President Obama recently recognized this week, May 16-22, to be World Trade Week. Despite this supposed display of support, Congress and President Obama have repeatedly refused opportunities to advance trade legislation. Three pending Free Trade Agreements (FTAs) -- particularly one with Colombia (CFTA) -- is costing U.S. consumers and businesses billions in lost opportunities.
The U.S. International Trade Commission estimates that the CFTA would increase U.S. GDP by $2.5 billion. Exports to Colombia would increase by $1.1 billion if tariffs -- ranging from 10 to 35 percent per good -- were lifted. And this trade agreement would do just that. On the import side, 90 percent of Colombian goods already enter the United States without any tariffs. Imports from Colombia are projected to increase by $487 million annually if the agreement is approved.
Economists from across the political spectrum have argued that reducing trade barriers is one of the most effective ways to spark economic growth. The Copenhagen Consensus, a Danish think tank, argues that completing the World Trade Organization's Doha Round of trade talks could boost growth in the world's poorest countries by 1.4 percent per year.

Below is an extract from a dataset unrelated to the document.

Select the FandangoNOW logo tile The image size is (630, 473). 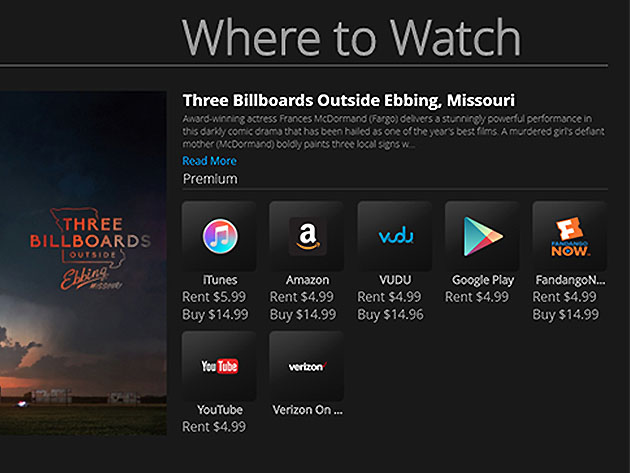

The Colombia FTA is a small but important piece of that puzzle. It is also low-hanging fruit. Negotiations were completed three years ago. All that's left are votes by the House and Senate. Congress needs to pluck this fruit to help the economy get going again.
These agreements are not perfect. They contain a number of trade-unrelated provisions, mainly labor and environmental standards. But the benefits of increased trade are huge.

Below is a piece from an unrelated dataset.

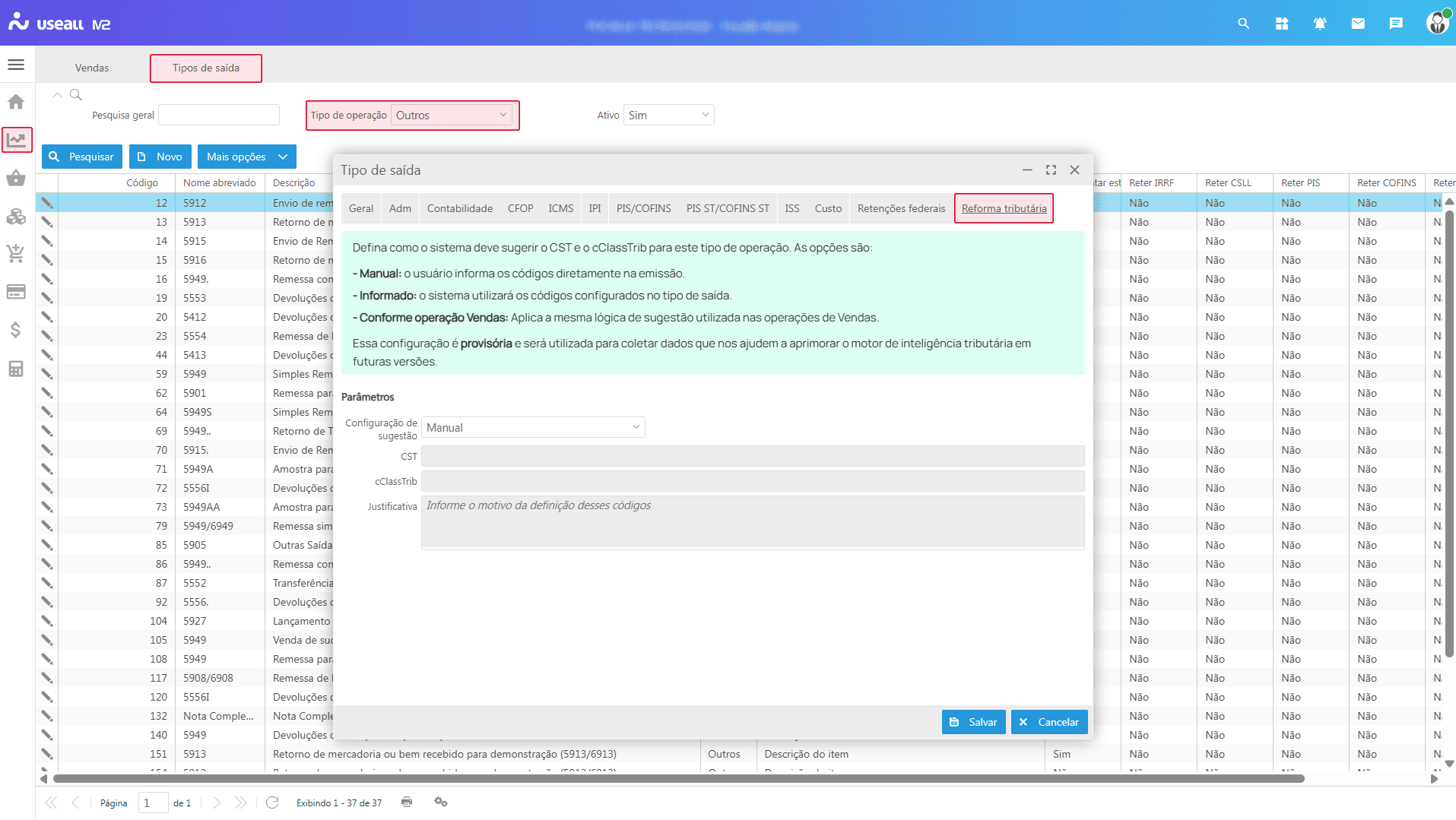Click the print icon in pagination bar

(407, 802)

Henry Ford's assembly lines, where each worker had a specialized task, produced more cars more cheaply than his competitors, which had little to no such specialization. What Henry Ford did was apply Adam Smith's theory of division of labor to the factory floor.
The finer the division of labor, the more specialized workers can be. That's how productivity increases and countries grow rich. The division of labor is limited to the extent of the market. Barriers to international trade keep markets artificially small and limit worker productivity.

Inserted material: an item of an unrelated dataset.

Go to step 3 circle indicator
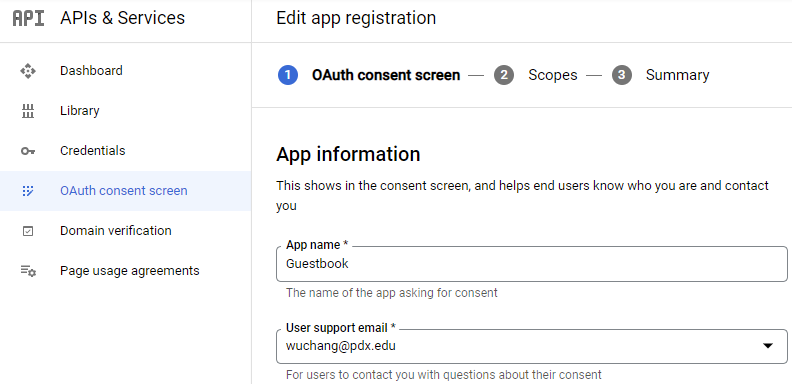tap(622, 75)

All this is old hat to economists. But the general public is ambivalent on trade. Polls show a wide gap between economists and the public on trade issues.
A common objection non-economists have to freer trade is that they think it ships jobs overseas. Such people are at a loss to explain why more than 20 million net jobs have been created in the U.S. since NAFTA passed. Trade doesn't affect the number of jobs. It affects the types of jobs. Trade allows each person to create more wealth than each could create on his own.
The AFL-CIO cites violence against union members as a reason for opposing the CFTA. While Colombia has a high (but decreasing) murder rate, union members are in no more danger than the general population. Around two percent of Colombians are union members; they comprised less than 0.5 percent of the 17,000 murder victims in 2007. They are actually about four times safer than the general population.
This violence is tragic. But restricting access to trade will do absolutely nothing to decrease it. If anything, trade restrictions make violence worse since they keep people in poverty.
One cannot help but wonder if American labor leaders are exploiting the violence in Colombia as a means of hiding from competition.
Meanwhile, Colombia has been busy passing FTAs with other countries -- Canada, Argentina, and parts of Europe. Imports to Colombia from those countries have soared at the expense of U.S. exports and workers. The longer we delay in passing this agreement, the more difficult it will be for U.S. businesses to regain those markets lost to other countries.
U.S. Trade Representative Kirk and President Obama need to press Congress to liberalize trade with Colombia. Similar agreements with South Korea and Panama also deserve to be passed. There are long-term consequences to holding America back from the benefits of freer trade. The world is moving forward in globalized trade relations; the United States cannot afford to be left behind.